Campagne 2025 : le blé BIO français face au défi de la qualité

July 1, 2025
Analyse de marché BIO

🔍 État du marché du blé BIO – Juillet 2025

Les dernières semaines ont été marquées par une intensification de l’activité sur le marché du blé BIO, alors que les acteurs intègrent progressivement les données prévisionnelles de la récolte 2025. Après une campagne 2024 historiquement basse (204 000 T récoltées contre 360 000 T attendues cette année, soit +80 %), la dynamique est nettement haussière en termes de volumes. Les rendements passent de 2,40 t/ha à 3,35 t/ha, et les surfaces semées progressent de 30 %. Mais cette abondance ne résout pas tous les déséquilibres. La météo capricieuse compromet la qualité sanitaire et protéique du grain. Malgré la hausse des disponibilités, les stocks de fin de campagne resteront relativement bas en deçà des 20 000 T (contre 73 000 T en 2024 et 136 000 T en 2023).

Le marché se réoriente donc vers l’export (45 000 T attendues, contre seulement 8 250 T en R24), et la consommation intérieure progresse également : +18 % pour les meuniers (218 000 T) et + 4 % pour la FAB (95 000 T). Les importations, quant à elles sont prévues en net recul (-41 %). Le marché reste néanmoins sous tension, avec des volumes à écouler plus difficiles à placer dans un contexte d’offre abondante.

📈 Facteurs haussiers

1. Qualité potentiellement différenciée malgré la pression climatique

Même si la météo actuelle soulève des inquiétudes sur les niveaux de protéines, certaines zones de production conservent un bon potentiel qualitatif. Une partie du blé BIO pourrait ainsi se démarquer par des critères supérieurs aux standards minimums, notamment en protéines ou en taux de chute de Hagberg. Cette qualité différenciée pourrait trouver preneur auprès des meuniers premium, maintenant une demande soutenue sur certains lots.

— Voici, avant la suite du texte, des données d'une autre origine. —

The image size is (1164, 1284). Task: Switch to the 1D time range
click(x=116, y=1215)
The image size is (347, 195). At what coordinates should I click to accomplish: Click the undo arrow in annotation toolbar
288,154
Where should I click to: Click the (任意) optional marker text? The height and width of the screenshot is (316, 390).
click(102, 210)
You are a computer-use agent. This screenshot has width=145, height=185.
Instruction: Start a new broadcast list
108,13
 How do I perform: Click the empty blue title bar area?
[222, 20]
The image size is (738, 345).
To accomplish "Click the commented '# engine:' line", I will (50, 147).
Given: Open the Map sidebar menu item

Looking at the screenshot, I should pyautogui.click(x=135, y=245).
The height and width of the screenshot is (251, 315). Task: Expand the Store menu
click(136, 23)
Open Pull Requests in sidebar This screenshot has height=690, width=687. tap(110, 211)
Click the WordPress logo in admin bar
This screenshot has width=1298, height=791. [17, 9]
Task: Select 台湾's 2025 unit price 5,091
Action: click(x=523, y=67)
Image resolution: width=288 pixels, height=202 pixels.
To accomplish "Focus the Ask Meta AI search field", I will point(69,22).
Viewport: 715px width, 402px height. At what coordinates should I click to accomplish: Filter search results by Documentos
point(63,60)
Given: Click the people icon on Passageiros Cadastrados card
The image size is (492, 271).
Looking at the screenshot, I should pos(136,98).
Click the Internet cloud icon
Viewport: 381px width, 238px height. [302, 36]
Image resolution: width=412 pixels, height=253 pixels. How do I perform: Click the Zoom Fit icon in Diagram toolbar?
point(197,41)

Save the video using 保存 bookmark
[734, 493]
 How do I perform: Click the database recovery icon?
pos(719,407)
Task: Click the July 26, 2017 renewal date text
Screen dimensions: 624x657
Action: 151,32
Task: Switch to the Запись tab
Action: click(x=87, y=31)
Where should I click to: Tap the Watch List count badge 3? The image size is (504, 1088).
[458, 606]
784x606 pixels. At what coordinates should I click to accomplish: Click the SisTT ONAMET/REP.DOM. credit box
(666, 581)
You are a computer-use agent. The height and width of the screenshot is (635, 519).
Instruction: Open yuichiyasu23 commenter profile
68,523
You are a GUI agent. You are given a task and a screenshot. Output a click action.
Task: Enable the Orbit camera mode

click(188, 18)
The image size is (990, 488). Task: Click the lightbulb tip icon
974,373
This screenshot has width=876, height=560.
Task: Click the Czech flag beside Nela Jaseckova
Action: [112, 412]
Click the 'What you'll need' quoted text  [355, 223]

2. Reprise de la compétitivité à l’export dans le nord de l’UE

Avec un prix fourrager autour de 310–320 €/t départ, la France redevient compétitive pour les débouchés en Allemagne, au Bénélux ou en Scandinavie. Les volumes exportables s'estiment à 45 000 T contre moins de 10 000T en 2024, signalant un retour des acheteurs étrangers. Cette dynamique offre une soupape de sécurité au marché français en absorbant une partie de l’offre excédentaire.

3. Consommation intérieure en nette hausse

Les industriels se montrent plus présents : la demande meunière augmente de près de 18% par rapport à la campagne précédente (215 000 T vs 182 000 T) et la FAB progresse aussi, à 95 000 T (+4 à 5 %). Cette dynamique traduit une meilleure acceptabilité des prix BIO dans les filières aval et soutient les fondamentaux du marché, en particulier sur les segments de qualité supérieure.

📉 Facteurs baissiers

1. Des volumes disponibles très élevés en 2025

La production prévue à 360000 T représente une hausse importante de près de +80%. Le rebond et les rendements élevés (3,35 t/ha), alimentent des tensions sur les débouchés, en particulier pour les blés à usage fourrager. La pression à la vente s’intensifie dans plusieurs régions, notamment en Centre-Val de Loire et Grand Est, où les opérateurs peinent à commercialiser l’ensemble de leur offre.

2. Risque de repli de qualité sanitaire et protéique

Les conditions climatiques ont accéléré les maturations et risquent d’entraîner des niveaux de protéines inférieurs aux exigences des meuniers (notamment les blés 11/76/220). Une partie de la récolte pourrait basculer en usage fourrager, entraînant une pression supplémentaire sur cette gamme de prix et réduisant l’opportunité de valorisation pour certains producteurs.

3. Persistance des importations espagnoles à bas prix

Malgré la baisse estimée des importations, l’Espagne reste un acteur très concurrentiel sur le marché BIO. Certains blés espagnols, en provenance de zones irriguées, arrivent avec un bon niveau de qualité et à prix compétitif, mettant sous pression les prix de certains segments, notamment dans le sud ouest de la France.

📊 Sentiment de marché

Le marché du blé BIO annonce une tension à court terme, avec une forte disponibilité mais des débouchés de qualité encore incertains. Le retour de volumes à l’export est une bonne nouvelle, mais les niveaux de qualité réels conditionneront fortement la valorisation. La segmentation se renforce entre un blé fourrager qui se négocie actuellement entre 310 et 320 €/t départ, et un blé meunier type 11/76/220 qui peut atteindre 390 à 420 €/t départ selon les lots et les régions.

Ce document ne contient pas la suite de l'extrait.